Wine at a palatable price

Forget France and California. think red, white and bubbly from Spain and Argentina.

Argentina is the fastest-growing exporter of wine to the U.S. market. It’s not hard to see why: The country is producing impressive wines at reasonable prices. Wines made with Malbec grapes—lesser blending grapes from Bordeaux that have flourished in Argentina’s soil since they were transplanted there in the 19th century—are particularly hot. One elegant example is Bodega Luigi Bosca Malbec Reserva Lujan de Cuyo 2006 ($15 to $18), an inky red wine with raspberry and tobacco notes.

Tucked away in the northwest corner of Spain, Galicia is bottling some stunning white wines at affordable prices. The region’s Albarino grape produces crisp, dry, aromatic wines that pair perfectly with shellfish and other seafood and make a refreshing summer aperitif. You can find many fine examples of Albarino wines in the $10-to-$20 price range. One is Nessa Albarino Rias Baixas 2007 ($13 to $15), a fragrant wine with citrus and mineral overtones and enough acidity to cut through that fish oil.

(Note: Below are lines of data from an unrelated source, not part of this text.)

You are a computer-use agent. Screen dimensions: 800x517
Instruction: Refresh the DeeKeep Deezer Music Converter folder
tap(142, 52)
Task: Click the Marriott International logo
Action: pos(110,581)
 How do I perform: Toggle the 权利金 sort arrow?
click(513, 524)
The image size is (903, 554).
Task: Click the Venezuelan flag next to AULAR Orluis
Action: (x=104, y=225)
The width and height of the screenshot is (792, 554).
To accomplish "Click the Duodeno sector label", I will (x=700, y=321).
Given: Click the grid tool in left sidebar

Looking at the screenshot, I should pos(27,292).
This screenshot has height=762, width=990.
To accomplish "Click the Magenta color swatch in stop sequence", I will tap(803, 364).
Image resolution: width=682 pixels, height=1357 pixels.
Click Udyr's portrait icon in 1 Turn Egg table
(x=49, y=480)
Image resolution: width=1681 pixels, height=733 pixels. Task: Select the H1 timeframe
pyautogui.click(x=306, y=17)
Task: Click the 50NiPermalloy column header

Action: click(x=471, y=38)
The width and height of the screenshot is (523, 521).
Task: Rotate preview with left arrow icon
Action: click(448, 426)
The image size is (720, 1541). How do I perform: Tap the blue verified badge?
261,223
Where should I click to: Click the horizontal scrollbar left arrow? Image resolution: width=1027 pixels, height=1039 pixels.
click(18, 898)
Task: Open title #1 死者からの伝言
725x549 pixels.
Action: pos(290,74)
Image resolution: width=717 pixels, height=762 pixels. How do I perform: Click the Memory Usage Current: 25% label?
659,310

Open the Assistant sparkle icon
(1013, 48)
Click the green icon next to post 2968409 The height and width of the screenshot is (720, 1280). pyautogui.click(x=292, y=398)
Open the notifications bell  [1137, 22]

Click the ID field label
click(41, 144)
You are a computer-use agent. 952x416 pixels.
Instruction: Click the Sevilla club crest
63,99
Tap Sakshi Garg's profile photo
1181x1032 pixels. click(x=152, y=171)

Champagne, the effervescent wine of northern France, has been priced out of sight due to sturdy global demand and tight supply. The French government simply will not expand the region’s tightly delineated boundaries. But you can do very well at a fraction of the price with a sparkling wine from Spain, such as Mont Marcal Brut Reserva Cava 2005 (or 2006), which costs about $15. Mont Marcal is made mostly from indigenous Spanish grapes you’ve never heard of, but it is a delicate, refined potion.